### About this exercise
A word-for-word transcription of the whole listing is required.

(Beginning of Extracted data)

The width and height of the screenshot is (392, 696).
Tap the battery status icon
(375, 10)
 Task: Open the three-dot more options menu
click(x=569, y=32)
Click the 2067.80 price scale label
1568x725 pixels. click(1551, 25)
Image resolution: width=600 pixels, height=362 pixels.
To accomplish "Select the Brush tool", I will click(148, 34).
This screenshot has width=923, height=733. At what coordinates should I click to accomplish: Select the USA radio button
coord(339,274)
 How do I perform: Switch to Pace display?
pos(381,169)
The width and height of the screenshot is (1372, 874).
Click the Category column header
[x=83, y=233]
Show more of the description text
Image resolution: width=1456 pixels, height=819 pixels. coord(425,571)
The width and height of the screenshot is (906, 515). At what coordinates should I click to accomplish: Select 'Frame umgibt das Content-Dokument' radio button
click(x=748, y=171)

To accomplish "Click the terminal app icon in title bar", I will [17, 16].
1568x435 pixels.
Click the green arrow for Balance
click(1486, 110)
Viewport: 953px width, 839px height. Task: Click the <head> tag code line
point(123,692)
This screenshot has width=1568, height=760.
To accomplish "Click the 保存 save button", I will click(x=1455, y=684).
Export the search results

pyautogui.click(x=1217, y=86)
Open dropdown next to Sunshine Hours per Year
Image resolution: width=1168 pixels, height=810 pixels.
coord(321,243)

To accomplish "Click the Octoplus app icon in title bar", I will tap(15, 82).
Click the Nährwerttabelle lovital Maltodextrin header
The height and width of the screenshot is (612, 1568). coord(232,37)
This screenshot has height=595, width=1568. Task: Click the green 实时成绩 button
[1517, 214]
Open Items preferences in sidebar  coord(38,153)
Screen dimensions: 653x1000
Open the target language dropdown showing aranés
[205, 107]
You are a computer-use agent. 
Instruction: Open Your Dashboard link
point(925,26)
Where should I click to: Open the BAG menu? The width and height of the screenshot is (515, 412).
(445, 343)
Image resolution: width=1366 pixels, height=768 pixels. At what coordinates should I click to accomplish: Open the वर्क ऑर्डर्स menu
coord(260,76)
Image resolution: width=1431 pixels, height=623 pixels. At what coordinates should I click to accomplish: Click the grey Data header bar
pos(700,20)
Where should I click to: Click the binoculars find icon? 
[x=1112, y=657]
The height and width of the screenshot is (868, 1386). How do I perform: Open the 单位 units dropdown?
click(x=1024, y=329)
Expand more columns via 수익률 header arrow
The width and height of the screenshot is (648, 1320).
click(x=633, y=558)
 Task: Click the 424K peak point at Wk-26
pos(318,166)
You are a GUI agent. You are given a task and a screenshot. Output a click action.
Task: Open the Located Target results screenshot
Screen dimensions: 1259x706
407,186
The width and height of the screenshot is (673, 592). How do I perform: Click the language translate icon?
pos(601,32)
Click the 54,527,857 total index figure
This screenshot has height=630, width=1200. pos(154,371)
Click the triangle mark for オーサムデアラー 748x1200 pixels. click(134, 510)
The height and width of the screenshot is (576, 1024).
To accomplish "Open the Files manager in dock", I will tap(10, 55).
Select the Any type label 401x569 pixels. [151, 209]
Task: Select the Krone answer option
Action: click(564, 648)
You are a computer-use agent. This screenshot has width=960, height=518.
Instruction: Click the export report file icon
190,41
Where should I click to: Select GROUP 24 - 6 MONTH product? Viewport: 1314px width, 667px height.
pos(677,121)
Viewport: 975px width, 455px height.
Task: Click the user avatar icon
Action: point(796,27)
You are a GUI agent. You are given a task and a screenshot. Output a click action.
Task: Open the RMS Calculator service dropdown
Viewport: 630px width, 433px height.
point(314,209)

(End of Extracted data)

### Final answer
The width and height of the screenshot is (392, 696).
Tap the battery status icon
(375, 10)
 Task: Open the three-dot more options menu
click(x=569, y=32)
Click the 2067.80 price scale label
1568x725 pixels. click(1551, 25)
Image resolution: width=600 pixels, height=362 pixels.
To accomplish "Select the Brush tool", I will click(148, 34).
This screenshot has width=923, height=733. At what coordinates should I click to accomplish: Select the USA radio button
coord(339,274)
 How do I perform: Switch to Pace display?
pos(381,169)
The width and height of the screenshot is (1372, 874).
Click the Category column header
[x=83, y=233]
Show more of the description text
Image resolution: width=1456 pixels, height=819 pixels. coord(425,571)
The width and height of the screenshot is (906, 515). At what coordinates should I click to accomplish: Select 'Frame umgibt das Content-Dokument' radio button
click(x=748, y=171)

To accomplish "Click the terminal app icon in title bar", I will [17, 16].
1568x435 pixels.
Click the green arrow for Balance
click(1486, 110)
Viewport: 953px width, 839px height. Task: Click the <head> tag code line
point(123,692)
This screenshot has width=1568, height=760.
To accomplish "Click the 保存 save button", I will click(x=1455, y=684).
Export the search results

pyautogui.click(x=1217, y=86)
Open dropdown next to Sunshine Hours per Year
Image resolution: width=1168 pixels, height=810 pixels.
coord(321,243)

To accomplish "Click the Octoplus app icon in title bar", I will tap(15, 82).
Click the Nährwerttabelle lovital Maltodextrin header
The height and width of the screenshot is (612, 1568). coord(232,37)
This screenshot has height=595, width=1568. Task: Click the green 实时成绩 button
[1517, 214]
Open Items preferences in sidebar  coord(38,153)
Screen dimensions: 653x1000
Open the target language dropdown showing aranés
[205, 107]
You are a computer-use agent. 
Instruction: Open Your Dashboard link
point(925,26)
Where should I click to: Open the BAG menu? The width and height of the screenshot is (515, 412).
(445, 343)
Image resolution: width=1366 pixels, height=768 pixels. At what coordinates should I click to accomplish: Open the वर्क ऑर्डर्स menu
coord(260,76)
Image resolution: width=1431 pixels, height=623 pixels. At what coordinates should I click to accomplish: Click the grey Data header bar
pos(700,20)
Where should I click to: Click the binoculars find icon? 
[x=1112, y=657]
The height and width of the screenshot is (868, 1386). How do I perform: Open the 单位 units dropdown?
click(x=1024, y=329)
Expand more columns via 수익률 header arrow
The width and height of the screenshot is (648, 1320).
click(x=633, y=558)
 Task: Click the 424K peak point at Wk-26
pos(318,166)
You are a GUI agent. You are given a task and a screenshot. Output a click action.
Task: Open the Located Target results screenshot
Screen dimensions: 1259x706
407,186
The width and height of the screenshot is (673, 592). How do I perform: Click the language translate icon?
pos(601,32)
Click the 54,527,857 total index figure
This screenshot has height=630, width=1200. pos(154,371)
Click the triangle mark for オーサムデアラー 748x1200 pixels. click(134, 510)
The height and width of the screenshot is (576, 1024).
To accomplish "Open the Files manager in dock", I will tap(10, 55).
Select the Any type label 401x569 pixels. [151, 209]
Task: Select the Krone answer option
Action: click(564, 648)
You are a computer-use agent. This screenshot has width=960, height=518.
Instruction: Click the export report file icon
190,41
Where should I click to: Select GROUP 24 - 6 MONTH product? Viewport: 1314px width, 667px height.
pos(677,121)
Viewport: 975px width, 455px height.
Task: Click the user avatar icon
Action: point(796,27)
You are a GUI agent. You are given a task and a screenshot. Output a click action.
Task: Open the RMS Calculator service dropdown
Viewport: 630px width, 433px height.
point(314,209)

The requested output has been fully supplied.